Ismael Klata, Wednesday, 23 July 2014 12:47 (nine years ago) link

Yeah, Knausgård is a star in Denmark, and I asume in Sweden as well. My Swedish uncle was reading part six last time we visited. The toppoint of hysteria was a reviewer in Danish newspaper Politiken writing that My Struggle would mean as much for the youth of today as The Sufferings of Young Werther did back in the day. Which is absolutely ridiculous and wrong.

Frederik B, Wednesday, 23 July 2014 13:00 (nine years ago) link

actually realised that I'm stupidly parochial so I don't really have the perspective to see UK lit in an international perspective & that in my head I've put Knausgaard in the 'one non-Anglophone author that serious people talk about for a bit' category.

This is not like the world cup because the tournament is held every 6-8 years (Knausgaard '13 - Bolano '07 - Murakami '00 - 1994 championship cancelled due to Britpop - Kundera/Marquez shared title '86)

woof, Wednesday, 23 July 2014 13:42 (nine years ago) link

There was a 1994 tourney - Jostein Gaarder should've won, but Louis de Bernieres sneaked in and snatched it with his funny-sounding name.

Ismael Klata, Wednesday, 23 July 2014 13:55 (nine years ago) link

that's the separate and more regular 'everyone is reading this slightly literary book' tournament! Open to anglophones, doesn't generate much critical discussion.

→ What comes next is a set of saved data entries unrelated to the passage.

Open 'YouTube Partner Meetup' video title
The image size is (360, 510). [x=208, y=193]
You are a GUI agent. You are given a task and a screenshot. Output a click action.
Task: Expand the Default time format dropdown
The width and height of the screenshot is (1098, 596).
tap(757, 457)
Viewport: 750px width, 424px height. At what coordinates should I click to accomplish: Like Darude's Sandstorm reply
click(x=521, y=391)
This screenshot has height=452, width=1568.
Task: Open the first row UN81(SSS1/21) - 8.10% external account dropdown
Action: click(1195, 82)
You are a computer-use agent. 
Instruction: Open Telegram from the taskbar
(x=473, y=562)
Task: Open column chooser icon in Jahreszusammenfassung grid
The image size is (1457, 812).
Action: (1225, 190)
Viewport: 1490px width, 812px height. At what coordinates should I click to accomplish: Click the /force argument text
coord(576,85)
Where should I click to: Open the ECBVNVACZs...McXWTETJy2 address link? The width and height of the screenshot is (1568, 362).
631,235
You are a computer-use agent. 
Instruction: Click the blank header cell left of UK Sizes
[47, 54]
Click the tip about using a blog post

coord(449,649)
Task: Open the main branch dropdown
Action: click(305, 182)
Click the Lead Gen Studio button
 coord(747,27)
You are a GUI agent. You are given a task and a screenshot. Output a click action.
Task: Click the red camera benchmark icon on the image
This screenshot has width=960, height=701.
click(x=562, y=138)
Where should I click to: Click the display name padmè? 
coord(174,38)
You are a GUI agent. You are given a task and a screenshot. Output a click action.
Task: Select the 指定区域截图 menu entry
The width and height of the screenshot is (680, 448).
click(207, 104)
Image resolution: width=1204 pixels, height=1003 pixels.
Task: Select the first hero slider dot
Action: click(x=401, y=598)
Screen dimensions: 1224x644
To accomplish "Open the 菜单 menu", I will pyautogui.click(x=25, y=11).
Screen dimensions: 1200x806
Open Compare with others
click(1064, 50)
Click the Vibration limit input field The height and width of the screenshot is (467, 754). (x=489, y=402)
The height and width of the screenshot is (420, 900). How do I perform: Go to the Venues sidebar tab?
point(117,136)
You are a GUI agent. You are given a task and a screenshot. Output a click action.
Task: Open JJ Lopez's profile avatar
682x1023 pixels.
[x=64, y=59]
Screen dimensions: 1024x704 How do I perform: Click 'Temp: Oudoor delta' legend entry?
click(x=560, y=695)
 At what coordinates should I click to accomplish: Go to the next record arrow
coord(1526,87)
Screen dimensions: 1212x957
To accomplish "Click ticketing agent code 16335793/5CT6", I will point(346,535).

woof, Wednesday, 23 July 2014 14:00 (nine years ago) link

everyone is reading this slightly literary book tournament!

New board description!

xyzzzz__, Wednesday, 23 July 2014 14:28 (nine years ago) link

Irvine Welsh seemed like a big deal for a while there?

Stevie T, Wednesday, 23 July 2014 15:19 (nine years ago) link

Yeah – I was trying to remember what was going on then – as an undergrad I was in a studenty bubble so 94-6 did seem to be a lot of people reading Trainspotting.

I cannot remember if there was an ISO Serious Author Worth Discussing for that period. Saramago, Sebald, Murakami, Houellebecq all break a bit later iirc.

woof, Wednesday, 23 July 2014 15:27 (nine years ago) link

94-01 seemed like a lot of people reading trainspotting tbf

♛ LIL UNIT ♛ (thomp), Wednesday, 23 July 2014 19:32 (nine years ago) link

haha i just don't know if i trust the figures in the nyrb article, though i guess that's one of those 'but i've read it ... and two people i know have read it ...' arguments

♛ LIL UNIT ♛ (thomp), Wednesday, 23 July 2014 19:35 (nine years ago) link

bought the first volume, but haven't cracked it open yet

markers, Wednesday, 23 July 2014 19:36 (nine years ago) link

But Freedom did sell, 68,236 in hardback in the UK, rather fewer in paperback, about half of what The Corrections sold. Rushdie’s Joseph Anton, a memoir telling of his years in hiding after the fatwa, commanded enormous column space in the press, understandably given the subject matter, but UK sales were just 7,521 in hardback and only 1,896 in paperback. However in these cases, as soon as the wave doesn’t happen the critical buzz quickly subsides.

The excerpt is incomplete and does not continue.